Action item: An exact copy of all the records is the expected answer.
◆ ◆ ◆ ◆ ◆
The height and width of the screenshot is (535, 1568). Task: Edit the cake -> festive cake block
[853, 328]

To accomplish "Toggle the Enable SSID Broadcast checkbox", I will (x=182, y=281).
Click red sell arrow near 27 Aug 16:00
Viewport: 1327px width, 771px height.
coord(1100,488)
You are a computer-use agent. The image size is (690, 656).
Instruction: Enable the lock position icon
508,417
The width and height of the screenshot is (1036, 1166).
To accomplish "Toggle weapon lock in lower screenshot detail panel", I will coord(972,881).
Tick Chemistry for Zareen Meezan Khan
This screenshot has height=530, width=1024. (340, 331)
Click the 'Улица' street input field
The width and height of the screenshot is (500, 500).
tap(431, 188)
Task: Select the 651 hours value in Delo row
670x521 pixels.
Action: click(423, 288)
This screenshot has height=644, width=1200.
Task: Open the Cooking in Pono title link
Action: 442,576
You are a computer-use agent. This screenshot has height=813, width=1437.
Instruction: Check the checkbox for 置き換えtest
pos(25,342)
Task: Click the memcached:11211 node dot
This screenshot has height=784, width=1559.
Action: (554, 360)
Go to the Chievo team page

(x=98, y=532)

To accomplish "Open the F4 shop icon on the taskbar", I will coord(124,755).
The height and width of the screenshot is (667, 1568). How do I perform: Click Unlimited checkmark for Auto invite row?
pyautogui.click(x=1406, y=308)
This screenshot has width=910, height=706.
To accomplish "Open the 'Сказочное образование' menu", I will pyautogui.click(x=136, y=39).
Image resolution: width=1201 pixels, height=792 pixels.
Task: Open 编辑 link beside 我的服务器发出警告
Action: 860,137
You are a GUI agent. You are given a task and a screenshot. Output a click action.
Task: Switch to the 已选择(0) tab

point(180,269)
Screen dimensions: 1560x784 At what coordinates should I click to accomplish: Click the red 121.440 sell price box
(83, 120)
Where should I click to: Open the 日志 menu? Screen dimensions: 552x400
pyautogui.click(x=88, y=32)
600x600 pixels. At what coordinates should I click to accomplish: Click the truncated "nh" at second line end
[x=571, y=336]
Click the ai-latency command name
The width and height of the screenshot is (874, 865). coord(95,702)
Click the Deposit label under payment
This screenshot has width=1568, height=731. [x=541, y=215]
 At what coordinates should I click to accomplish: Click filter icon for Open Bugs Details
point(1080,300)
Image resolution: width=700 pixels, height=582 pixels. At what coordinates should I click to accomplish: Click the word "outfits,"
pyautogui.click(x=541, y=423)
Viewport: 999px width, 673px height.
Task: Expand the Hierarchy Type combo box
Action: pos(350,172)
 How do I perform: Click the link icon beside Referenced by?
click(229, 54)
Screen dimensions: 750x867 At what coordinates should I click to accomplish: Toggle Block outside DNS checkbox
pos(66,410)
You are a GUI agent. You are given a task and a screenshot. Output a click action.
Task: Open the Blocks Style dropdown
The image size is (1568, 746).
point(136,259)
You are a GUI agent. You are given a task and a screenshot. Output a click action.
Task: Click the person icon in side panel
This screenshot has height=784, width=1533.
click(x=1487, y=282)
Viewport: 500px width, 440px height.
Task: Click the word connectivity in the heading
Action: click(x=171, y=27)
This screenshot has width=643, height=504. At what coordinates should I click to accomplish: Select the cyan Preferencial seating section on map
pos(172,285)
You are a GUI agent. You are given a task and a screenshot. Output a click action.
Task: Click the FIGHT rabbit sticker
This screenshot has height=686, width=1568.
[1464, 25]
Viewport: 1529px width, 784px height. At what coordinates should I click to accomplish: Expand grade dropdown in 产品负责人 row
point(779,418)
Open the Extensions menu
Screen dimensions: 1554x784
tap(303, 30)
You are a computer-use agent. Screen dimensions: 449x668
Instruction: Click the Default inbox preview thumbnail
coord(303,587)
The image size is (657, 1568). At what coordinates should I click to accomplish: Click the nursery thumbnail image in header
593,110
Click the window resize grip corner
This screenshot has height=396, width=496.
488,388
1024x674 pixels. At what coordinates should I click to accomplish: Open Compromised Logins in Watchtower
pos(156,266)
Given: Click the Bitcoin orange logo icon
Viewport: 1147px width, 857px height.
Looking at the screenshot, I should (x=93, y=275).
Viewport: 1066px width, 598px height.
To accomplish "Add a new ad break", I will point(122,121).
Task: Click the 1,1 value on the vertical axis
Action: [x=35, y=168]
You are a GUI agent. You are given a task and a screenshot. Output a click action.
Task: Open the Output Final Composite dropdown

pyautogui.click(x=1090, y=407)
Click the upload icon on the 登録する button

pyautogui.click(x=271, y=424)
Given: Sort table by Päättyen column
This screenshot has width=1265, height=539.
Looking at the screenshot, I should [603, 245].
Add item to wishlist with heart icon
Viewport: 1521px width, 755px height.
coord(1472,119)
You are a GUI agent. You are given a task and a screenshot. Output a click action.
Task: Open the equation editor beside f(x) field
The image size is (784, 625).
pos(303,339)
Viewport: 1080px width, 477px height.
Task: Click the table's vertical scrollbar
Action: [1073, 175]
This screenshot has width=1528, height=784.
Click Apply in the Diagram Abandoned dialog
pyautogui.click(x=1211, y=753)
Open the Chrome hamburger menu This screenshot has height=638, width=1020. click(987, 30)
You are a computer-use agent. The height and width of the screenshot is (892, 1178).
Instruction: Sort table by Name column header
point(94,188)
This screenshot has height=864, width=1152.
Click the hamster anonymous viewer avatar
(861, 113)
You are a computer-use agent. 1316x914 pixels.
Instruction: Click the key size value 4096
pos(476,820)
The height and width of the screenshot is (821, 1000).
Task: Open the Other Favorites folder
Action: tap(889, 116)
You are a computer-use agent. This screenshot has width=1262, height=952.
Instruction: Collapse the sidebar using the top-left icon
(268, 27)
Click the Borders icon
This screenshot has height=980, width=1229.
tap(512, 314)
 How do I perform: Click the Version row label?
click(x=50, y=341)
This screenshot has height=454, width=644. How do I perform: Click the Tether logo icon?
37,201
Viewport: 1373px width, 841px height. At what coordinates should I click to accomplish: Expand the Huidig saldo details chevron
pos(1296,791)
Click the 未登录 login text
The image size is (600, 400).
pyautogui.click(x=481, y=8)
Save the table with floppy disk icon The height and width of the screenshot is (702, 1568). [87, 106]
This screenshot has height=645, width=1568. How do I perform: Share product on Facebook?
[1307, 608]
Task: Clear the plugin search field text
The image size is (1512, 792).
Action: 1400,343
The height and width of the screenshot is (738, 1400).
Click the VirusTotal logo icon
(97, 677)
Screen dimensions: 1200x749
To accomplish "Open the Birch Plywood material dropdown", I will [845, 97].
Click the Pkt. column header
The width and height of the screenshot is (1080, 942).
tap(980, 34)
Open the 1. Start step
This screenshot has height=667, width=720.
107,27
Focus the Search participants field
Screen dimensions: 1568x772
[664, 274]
◆ ◆ ◆ ◆ ◆
Solution for this task:
The height and width of the screenshot is (535, 1568). Task: Edit the cake -> festive cake block
[853, 328]

To accomplish "Toggle the Enable SSID Broadcast checkbox", I will (x=182, y=281).
Click red sell arrow near 27 Aug 16:00
Viewport: 1327px width, 771px height.
coord(1100,488)
You are a computer-use agent. The image size is (690, 656).
Instruction: Enable the lock position icon
508,417
The width and height of the screenshot is (1036, 1166).
To accomplish "Toggle weapon lock in lower screenshot detail panel", I will coord(972,881).
Tick Chemistry for Zareen Meezan Khan
This screenshot has height=530, width=1024. (340, 331)
Click the 'Улица' street input field
The width and height of the screenshot is (500, 500).
tap(431, 188)
Task: Select the 651 hours value in Delo row
670x521 pixels.
Action: click(423, 288)
This screenshot has height=644, width=1200.
Task: Open the Cooking in Pono title link
Action: 442,576
You are a computer-use agent. This screenshot has height=813, width=1437.
Instruction: Check the checkbox for 置き換えtest
pos(25,342)
Task: Click the memcached:11211 node dot
This screenshot has height=784, width=1559.
Action: (554, 360)
Go to the Chievo team page

(x=98, y=532)

To accomplish "Open the F4 shop icon on the taskbar", I will coord(124,755).
The height and width of the screenshot is (667, 1568). How do I perform: Click Unlimited checkmark for Auto invite row?
pyautogui.click(x=1406, y=308)
This screenshot has width=910, height=706.
To accomplish "Open the 'Сказочное образование' menu", I will pyautogui.click(x=136, y=39).
Image resolution: width=1201 pixels, height=792 pixels.
Task: Open 编辑 link beside 我的服务器发出警告
Action: 860,137
You are a GUI agent. You are given a task and a screenshot. Output a click action.
Task: Switch to the 已选择(0) tab

point(180,269)
Screen dimensions: 1560x784 At what coordinates should I click to accomplish: Click the red 121.440 sell price box
(83, 120)
Where should I click to: Open the 日志 menu? Screen dimensions: 552x400
pyautogui.click(x=88, y=32)
600x600 pixels. At what coordinates should I click to accomplish: Click the truncated "nh" at second line end
[x=571, y=336]
Click the ai-latency command name
The width and height of the screenshot is (874, 865). coord(95,702)
Click the Deposit label under payment
This screenshot has width=1568, height=731. [x=541, y=215]
 At what coordinates should I click to accomplish: Click filter icon for Open Bugs Details
point(1080,300)
Image resolution: width=700 pixels, height=582 pixels. At what coordinates should I click to accomplish: Click the word "outfits,"
pyautogui.click(x=541, y=423)
Viewport: 999px width, 673px height.
Task: Expand the Hierarchy Type combo box
Action: pos(350,172)
 How do I perform: Click the link icon beside Referenced by?
click(229, 54)
Screen dimensions: 750x867 At what coordinates should I click to accomplish: Toggle Block outside DNS checkbox
pos(66,410)
You are a GUI agent. You are given a task and a screenshot. Output a click action.
Task: Open the Blocks Style dropdown
The image size is (1568, 746).
point(136,259)
You are a GUI agent. You are given a task and a screenshot. Output a click action.
Task: Click the person icon in side panel
This screenshot has height=784, width=1533.
click(x=1487, y=282)
Viewport: 500px width, 440px height.
Task: Click the word connectivity in the heading
Action: click(x=171, y=27)
This screenshot has width=643, height=504. At what coordinates should I click to accomplish: Select the cyan Preferencial seating section on map
pos(172,285)
You are a GUI agent. You are given a task and a screenshot. Output a click action.
Task: Click the FIGHT rabbit sticker
This screenshot has height=686, width=1568.
[1464, 25]
Viewport: 1529px width, 784px height. At what coordinates should I click to accomplish: Expand grade dropdown in 产品负责人 row
point(779,418)
Open the Extensions menu
Screen dimensions: 1554x784
tap(303, 30)
You are a computer-use agent. Screen dimensions: 449x668
Instruction: Click the Default inbox preview thumbnail
coord(303,587)
The image size is (657, 1568). At what coordinates should I click to accomplish: Click the nursery thumbnail image in header
593,110
Click the window resize grip corner
This screenshot has height=396, width=496.
488,388
1024x674 pixels. At what coordinates should I click to accomplish: Open Compromised Logins in Watchtower
pos(156,266)
Given: Click the Bitcoin orange logo icon
Viewport: 1147px width, 857px height.
Looking at the screenshot, I should (x=93, y=275).
Viewport: 1066px width, 598px height.
To accomplish "Add a new ad break", I will point(122,121).
Task: Click the 1,1 value on the vertical axis
Action: [x=35, y=168]
You are a GUI agent. You are given a task and a screenshot. Output a click action.
Task: Open the Output Final Composite dropdown

pyautogui.click(x=1090, y=407)
Click the upload icon on the 登録する button

pyautogui.click(x=271, y=424)
Given: Sort table by Päättyen column
This screenshot has width=1265, height=539.
Looking at the screenshot, I should [603, 245].
Add item to wishlist with heart icon
Viewport: 1521px width, 755px height.
coord(1472,119)
You are a GUI agent. You are given a task and a screenshot. Output a click action.
Task: Open the equation editor beside f(x) field
The image size is (784, 625).
pos(303,339)
Viewport: 1080px width, 477px height.
Task: Click the table's vertical scrollbar
Action: [1073, 175]
This screenshot has width=1528, height=784.
Click Apply in the Diagram Abandoned dialog
pyautogui.click(x=1211, y=753)
Open the Chrome hamburger menu This screenshot has height=638, width=1020. click(987, 30)
You are a computer-use agent. The height and width of the screenshot is (892, 1178).
Instruction: Sort table by Name column header
point(94,188)
This screenshot has height=864, width=1152.
Click the hamster anonymous viewer avatar
(861, 113)
You are a computer-use agent. 1316x914 pixels.
Instruction: Click the key size value 4096
pos(476,820)
The height and width of the screenshot is (821, 1000).
Task: Open the Other Favorites folder
Action: tap(889, 116)
You are a computer-use agent. This screenshot has width=1262, height=952.
Instruction: Collapse the sidebar using the top-left icon
(268, 27)
Click the Borders icon
This screenshot has height=980, width=1229.
tap(512, 314)
 How do I perform: Click the Version row label?
click(x=50, y=341)
This screenshot has height=454, width=644. How do I perform: Click the Tether logo icon?
37,201
Viewport: 1373px width, 841px height. At what coordinates should I click to accomplish: Expand the Huidig saldo details chevron
pos(1296,791)
Click the 未登录 login text
The image size is (600, 400).
pyautogui.click(x=481, y=8)
Save the table with floppy disk icon The height and width of the screenshot is (702, 1568). [87, 106]
This screenshot has height=645, width=1568. How do I perform: Share product on Facebook?
[1307, 608]
Task: Clear the plugin search field text
The image size is (1512, 792).
Action: 1400,343
The height and width of the screenshot is (738, 1400).
Click the VirusTotal logo icon
(97, 677)
Screen dimensions: 1200x749
To accomplish "Open the Birch Plywood material dropdown", I will [845, 97].
Click the Pkt. column header
The width and height of the screenshot is (1080, 942).
tap(980, 34)
Open the 1. Start step
This screenshot has height=667, width=720.
107,27
Focus the Search participants field
Screen dimensions: 1568x772
[664, 274]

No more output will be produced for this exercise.